● Text shown
####################
John talks about running along the Massachusetts coastline and realizing that he couldn’t hear, or rather distinguish, the back and forth sound of the ocean waves. Only if he stopped and concentrated could he tune that sound in because at that point the brain is able to fill in sounds from memory.
He talks about dancing at a wedding and thinking the DJ made the odd choice of playing a wall of indiscriminate roar. He asks his wife what song is playing and she says it’s “Billie Jean” and only then can John hear the familiar components of the song.
John’s disease progression is atypical, doesn’t develop in the ways the disease normally does and a doctor tells him they won’t know why until he’s dead and they can cut him open and look at his ears. “Thanks, Doc,” I say in the interview.
I ask him in the interview whether the doctors offered any cure or treatment but all they could suggest was going on antidepressants. Which was a good idea because John got suicidally depressed. He’s better now, his condition is stable, and he has a hell of a story to tell.
Anyway. give a listen. This is one of my favorite interviews.
Great thing for your mental health: getting banned from Facebook
So goes the story of essayist Leah Borski, writing in Business Insider, about how much better she felt when going on Facebook was no longer an option.
At that moment, I realized the truth of my Facebook habits. I'd been posting and checking notifications several times daily for years. My brain babbled in the background about other people's posts and how I'd frame my own. That incessant mind chatter never shut down, even when the app did.
It was like working with a super slow computer where the frustration mounts and you're ready to throw it through a window. Then you finally realize there's a dozen apps running in the background, and that's why it's bogged down.
I’m still a little unclear on what she did to get banned. I also think there are lots of people who can’t simply drop Facebook due to professional obligations. And yeah it’s only one perspective. But I do think there’s something to her assertion that you can’t really turn off the idea of having one foot always in this artificially constructed parody of actual social reality.
Mental health as horror movie material
I mean, of course it is. How could it not be? Unless you’re one of those people who has always been Perfectly Fine but I don’t know a lot of those people and I suspect they’re not reading this newsletter all that much anyway.
####################
Records from a collection:
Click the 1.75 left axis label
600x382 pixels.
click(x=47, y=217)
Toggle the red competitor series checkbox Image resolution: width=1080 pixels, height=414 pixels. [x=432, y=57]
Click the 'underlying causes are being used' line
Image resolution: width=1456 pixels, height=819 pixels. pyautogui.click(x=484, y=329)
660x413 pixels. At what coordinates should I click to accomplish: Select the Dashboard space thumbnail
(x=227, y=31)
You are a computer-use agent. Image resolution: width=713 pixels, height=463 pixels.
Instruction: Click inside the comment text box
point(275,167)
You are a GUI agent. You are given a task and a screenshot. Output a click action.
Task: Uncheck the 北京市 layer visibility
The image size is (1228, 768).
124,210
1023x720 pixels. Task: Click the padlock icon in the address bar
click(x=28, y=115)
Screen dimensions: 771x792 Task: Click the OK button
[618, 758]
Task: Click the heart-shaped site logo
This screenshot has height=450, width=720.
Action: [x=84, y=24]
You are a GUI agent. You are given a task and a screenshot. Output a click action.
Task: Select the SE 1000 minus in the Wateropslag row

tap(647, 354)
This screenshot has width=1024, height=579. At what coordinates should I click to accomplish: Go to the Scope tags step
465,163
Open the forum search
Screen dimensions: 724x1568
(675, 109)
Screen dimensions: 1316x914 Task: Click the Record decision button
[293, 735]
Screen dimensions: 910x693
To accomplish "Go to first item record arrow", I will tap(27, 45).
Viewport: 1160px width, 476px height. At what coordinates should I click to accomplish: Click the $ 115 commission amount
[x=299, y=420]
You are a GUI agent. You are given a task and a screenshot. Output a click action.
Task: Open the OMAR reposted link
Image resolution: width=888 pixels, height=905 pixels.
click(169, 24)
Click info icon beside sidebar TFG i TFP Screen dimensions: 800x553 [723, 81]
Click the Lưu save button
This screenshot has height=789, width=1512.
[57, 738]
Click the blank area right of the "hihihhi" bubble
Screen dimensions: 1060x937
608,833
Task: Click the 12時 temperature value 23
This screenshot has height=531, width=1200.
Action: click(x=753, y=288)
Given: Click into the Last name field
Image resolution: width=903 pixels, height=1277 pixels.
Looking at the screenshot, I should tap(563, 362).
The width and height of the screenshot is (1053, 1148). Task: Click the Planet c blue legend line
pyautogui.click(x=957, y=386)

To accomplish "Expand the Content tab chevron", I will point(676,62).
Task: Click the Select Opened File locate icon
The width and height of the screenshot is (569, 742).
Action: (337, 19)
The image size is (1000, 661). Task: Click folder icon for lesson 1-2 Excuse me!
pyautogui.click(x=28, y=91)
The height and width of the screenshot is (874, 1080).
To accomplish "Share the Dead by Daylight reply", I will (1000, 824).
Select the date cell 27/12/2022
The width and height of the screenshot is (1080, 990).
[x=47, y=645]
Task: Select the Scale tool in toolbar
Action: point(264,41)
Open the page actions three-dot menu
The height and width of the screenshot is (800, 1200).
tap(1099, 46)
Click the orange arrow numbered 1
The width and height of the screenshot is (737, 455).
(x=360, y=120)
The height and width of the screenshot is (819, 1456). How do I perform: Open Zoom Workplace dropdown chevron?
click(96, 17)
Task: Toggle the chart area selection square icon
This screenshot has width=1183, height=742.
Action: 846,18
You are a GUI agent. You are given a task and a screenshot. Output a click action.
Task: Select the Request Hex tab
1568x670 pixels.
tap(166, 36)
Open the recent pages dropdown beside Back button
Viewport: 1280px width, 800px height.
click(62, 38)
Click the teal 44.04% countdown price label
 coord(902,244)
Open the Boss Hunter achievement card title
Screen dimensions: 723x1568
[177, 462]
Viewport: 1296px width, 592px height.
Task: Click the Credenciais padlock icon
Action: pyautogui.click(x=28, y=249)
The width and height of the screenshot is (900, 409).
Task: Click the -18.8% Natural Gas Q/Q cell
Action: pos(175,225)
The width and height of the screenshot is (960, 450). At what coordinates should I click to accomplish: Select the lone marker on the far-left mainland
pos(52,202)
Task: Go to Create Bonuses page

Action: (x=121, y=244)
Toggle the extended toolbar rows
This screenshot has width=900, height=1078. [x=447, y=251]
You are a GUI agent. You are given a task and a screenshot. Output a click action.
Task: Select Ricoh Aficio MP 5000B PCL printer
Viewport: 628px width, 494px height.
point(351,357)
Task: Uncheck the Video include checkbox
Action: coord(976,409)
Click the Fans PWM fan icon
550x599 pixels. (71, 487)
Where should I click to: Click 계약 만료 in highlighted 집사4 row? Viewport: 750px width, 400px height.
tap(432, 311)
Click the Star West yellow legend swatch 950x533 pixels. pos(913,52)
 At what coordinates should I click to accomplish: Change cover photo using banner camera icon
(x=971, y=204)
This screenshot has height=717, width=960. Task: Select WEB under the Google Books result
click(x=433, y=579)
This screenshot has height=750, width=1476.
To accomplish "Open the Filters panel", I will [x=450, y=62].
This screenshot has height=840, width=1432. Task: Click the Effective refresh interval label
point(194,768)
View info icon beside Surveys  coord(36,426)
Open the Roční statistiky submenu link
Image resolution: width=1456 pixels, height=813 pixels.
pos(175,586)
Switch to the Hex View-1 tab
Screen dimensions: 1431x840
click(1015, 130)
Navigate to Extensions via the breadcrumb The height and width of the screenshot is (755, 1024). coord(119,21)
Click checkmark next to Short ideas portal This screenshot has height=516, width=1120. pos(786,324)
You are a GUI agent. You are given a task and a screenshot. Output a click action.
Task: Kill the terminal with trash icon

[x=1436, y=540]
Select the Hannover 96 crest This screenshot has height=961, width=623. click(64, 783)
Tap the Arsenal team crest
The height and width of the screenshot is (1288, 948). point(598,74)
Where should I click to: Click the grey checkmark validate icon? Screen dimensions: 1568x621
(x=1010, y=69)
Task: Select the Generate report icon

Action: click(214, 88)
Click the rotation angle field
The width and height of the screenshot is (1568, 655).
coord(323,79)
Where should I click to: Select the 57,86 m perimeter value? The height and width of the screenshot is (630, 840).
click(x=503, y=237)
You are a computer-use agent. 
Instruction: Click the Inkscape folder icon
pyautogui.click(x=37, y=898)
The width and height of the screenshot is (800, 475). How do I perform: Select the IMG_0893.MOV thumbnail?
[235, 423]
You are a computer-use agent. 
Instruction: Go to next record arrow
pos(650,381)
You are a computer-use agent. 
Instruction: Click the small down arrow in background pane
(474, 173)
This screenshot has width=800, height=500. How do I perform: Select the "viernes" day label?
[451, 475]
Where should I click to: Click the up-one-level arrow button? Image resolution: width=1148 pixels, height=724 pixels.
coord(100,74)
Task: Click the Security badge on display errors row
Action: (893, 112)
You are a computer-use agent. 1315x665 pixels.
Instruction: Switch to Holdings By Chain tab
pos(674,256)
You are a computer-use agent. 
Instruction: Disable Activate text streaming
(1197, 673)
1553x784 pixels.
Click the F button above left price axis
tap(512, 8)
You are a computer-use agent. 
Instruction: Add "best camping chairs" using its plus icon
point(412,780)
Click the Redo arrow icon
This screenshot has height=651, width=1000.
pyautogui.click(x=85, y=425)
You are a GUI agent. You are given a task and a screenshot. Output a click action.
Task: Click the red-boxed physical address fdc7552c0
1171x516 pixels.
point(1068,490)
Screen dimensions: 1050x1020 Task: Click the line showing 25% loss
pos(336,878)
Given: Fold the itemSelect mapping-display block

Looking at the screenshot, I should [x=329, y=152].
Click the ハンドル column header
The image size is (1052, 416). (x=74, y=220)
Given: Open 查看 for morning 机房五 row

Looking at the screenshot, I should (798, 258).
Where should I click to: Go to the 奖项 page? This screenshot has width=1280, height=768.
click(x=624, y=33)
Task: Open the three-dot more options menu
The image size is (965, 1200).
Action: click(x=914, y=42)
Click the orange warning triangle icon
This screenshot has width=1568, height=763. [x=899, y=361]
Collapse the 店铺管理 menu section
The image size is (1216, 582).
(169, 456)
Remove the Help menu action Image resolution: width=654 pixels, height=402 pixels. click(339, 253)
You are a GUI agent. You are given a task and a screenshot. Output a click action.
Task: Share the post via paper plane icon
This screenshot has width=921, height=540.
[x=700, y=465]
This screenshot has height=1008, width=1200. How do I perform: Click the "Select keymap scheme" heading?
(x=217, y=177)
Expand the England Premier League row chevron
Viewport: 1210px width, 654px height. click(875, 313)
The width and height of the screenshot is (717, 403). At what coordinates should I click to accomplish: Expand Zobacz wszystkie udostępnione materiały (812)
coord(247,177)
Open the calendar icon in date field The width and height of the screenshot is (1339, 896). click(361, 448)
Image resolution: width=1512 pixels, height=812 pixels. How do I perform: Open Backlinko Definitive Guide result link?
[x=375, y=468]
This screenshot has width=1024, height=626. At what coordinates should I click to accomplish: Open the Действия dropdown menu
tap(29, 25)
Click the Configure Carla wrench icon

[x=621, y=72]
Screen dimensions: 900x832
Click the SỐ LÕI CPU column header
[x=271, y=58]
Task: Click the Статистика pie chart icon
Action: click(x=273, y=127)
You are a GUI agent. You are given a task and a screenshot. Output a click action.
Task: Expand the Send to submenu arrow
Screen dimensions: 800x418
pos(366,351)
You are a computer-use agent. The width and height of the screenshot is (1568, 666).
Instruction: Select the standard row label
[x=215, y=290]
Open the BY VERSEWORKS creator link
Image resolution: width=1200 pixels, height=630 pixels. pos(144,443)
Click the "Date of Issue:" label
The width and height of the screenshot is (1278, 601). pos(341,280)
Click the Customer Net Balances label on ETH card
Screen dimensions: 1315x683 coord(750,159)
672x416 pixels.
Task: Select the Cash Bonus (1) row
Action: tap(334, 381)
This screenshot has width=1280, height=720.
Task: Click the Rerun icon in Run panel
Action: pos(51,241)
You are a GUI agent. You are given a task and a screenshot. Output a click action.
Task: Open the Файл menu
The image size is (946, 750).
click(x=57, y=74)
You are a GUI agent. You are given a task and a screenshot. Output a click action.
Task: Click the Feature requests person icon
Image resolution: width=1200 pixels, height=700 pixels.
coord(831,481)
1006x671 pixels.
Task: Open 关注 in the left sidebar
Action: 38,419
####################
● Work request 1
Answer these questions about the newsletter excerpt:
(a) What song was playing when John danced at the wedding?
(b) What was the only treatment the doctors could suggest for John?
(c) In which publication was Leah Borski writing?
● Work request 2
Quote the newsletter excerpt from "I ask him in" up to and including "the app did.".

● Response 1
(a) "Billie Jean"
(b) Going on antidepressants
(c) Business Insider

● Response 2
I ask him in the interview whether the doctors offered any cure or treatment but all they could suggest was going on antidepressants. Which was a good idea because John got suicidally depressed. He’s better now, his condition is stable, and he has a hell of a story to tell.
Anyway. give a listen. This is one of my favorite interviews.
Great thing for your mental health: getting banned from Facebook
So goes the story of essayist Leah Borski, writing in Business Insider, about how much better she felt when going on Facebook was no longer an option.
At that moment, I realized the truth of my Facebook habits. I'd been posting and checking notifications several times daily for years. My brain babbled in the background about other people's posts and how I'd frame my own. That incessant mind chatter never shut down, even when the app did.